What is being asked: Transcribe every entry word for word.

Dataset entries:
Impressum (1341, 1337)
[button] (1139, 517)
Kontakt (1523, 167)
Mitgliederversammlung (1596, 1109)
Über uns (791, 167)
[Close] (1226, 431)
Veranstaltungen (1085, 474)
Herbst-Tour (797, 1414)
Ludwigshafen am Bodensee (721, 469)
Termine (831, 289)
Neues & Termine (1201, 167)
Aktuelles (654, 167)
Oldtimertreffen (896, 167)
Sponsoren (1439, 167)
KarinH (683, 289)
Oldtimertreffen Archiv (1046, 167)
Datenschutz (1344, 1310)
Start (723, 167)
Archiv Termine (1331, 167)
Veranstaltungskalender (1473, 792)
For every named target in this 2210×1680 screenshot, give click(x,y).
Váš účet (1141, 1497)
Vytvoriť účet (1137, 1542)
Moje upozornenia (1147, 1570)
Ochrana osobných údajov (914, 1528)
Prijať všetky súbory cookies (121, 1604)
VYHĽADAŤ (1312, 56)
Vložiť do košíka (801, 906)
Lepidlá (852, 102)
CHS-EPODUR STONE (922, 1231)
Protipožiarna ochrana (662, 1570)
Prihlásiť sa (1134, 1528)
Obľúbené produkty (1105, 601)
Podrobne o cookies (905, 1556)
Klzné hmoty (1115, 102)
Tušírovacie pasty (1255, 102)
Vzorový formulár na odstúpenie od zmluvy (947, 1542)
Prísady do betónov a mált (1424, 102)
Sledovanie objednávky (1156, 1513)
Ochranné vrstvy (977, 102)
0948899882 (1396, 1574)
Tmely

Your solution:
Impressum (1341, 1337)
[button] (1139, 517)
Kontakt (1523, 167)
Mitgliederversammlung (1596, 1109)
Über uns (791, 167)
[Close] (1226, 431)
Veranstaltungen (1085, 474)
Herbst-Tour (797, 1414)
Ludwigshafen am Bodensee (721, 469)
Termine (831, 289)
Neues & Termine (1201, 167)
Aktuelles (654, 167)
Oldtimertreffen (896, 167)
Sponsoren (1439, 167)
KarinH (683, 289)
Oldtimertreffen Archiv (1046, 167)
Datenschutz (1344, 1310)
Start (723, 167)
Archiv Termine (1331, 167)
Veranstaltungskalender (1473, 792)
For every named target in this 2210×1680 screenshot, give click(x,y).
Váš účet (1141, 1497)
Vytvoriť účet (1137, 1542)
Moje upozornenia (1147, 1570)
Ochrana osobných údajov (914, 1528)
Prijať všetky súbory cookies (121, 1604)
VYHĽADAŤ (1312, 56)
Vložiť do košíka (801, 906)
Lepidlá (852, 102)
CHS-EPODUR STONE (922, 1231)
Protipožiarna ochrana (662, 1570)
Prihlásiť sa (1134, 1528)
Obľúbené produkty (1105, 601)
Podrobne o cookies (905, 1556)
Klzné hmoty (1115, 102)
Tušírovacie pasty (1255, 102)
Vzorový formulár na odstúpenie od zmluvy (947, 1542)
Prísady do betónov a mált (1424, 102)
Sledovanie objednávky (1156, 1513)
Ochranné vrstvy (977, 102)
0948899882 (1396, 1574)
Tmely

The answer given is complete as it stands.